Task directions: The lines to copy run from the one containing "You are a GUI" to the last line of the entries; output those lines exactly and only them, without pictures.

---------- Source material

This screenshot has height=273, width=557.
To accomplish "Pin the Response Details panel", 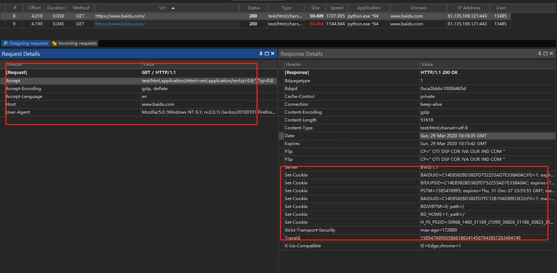I will click(x=539, y=54).
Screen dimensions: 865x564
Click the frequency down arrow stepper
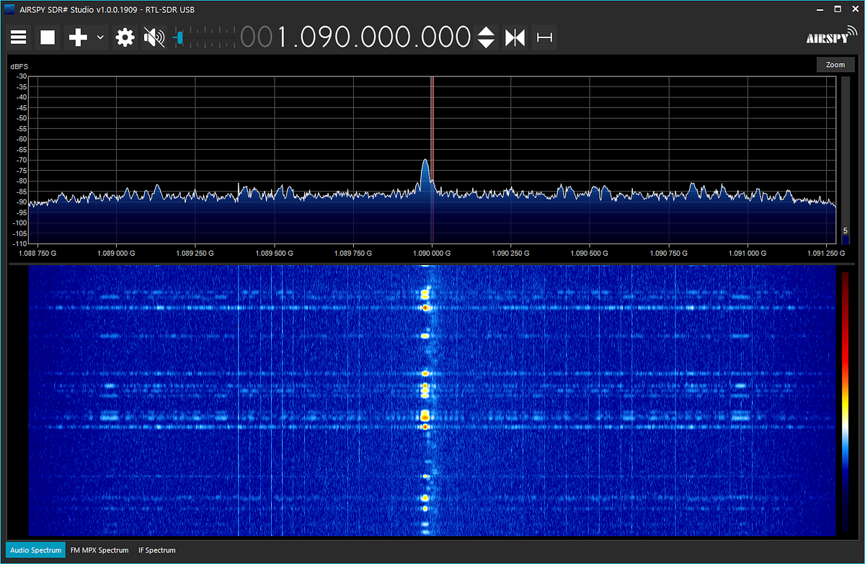[487, 42]
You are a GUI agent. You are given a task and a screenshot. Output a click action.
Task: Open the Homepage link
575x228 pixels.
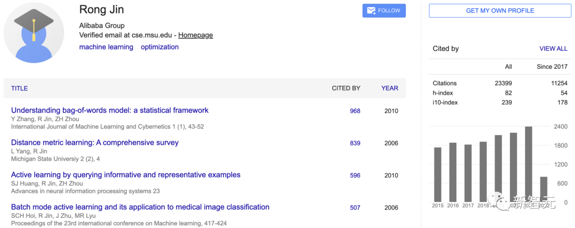coord(195,35)
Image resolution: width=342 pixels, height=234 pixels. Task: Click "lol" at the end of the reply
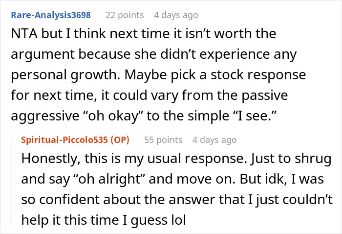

--------------------

Solution to the exercise:
You are a GUI agent. You are given a task and a screenshot. Output a click action.
Task: Open the Homepage link
575x228 pixels.
coord(195,35)
Image resolution: width=342 pixels, height=234 pixels. Task: Click "lol" at the end of the reply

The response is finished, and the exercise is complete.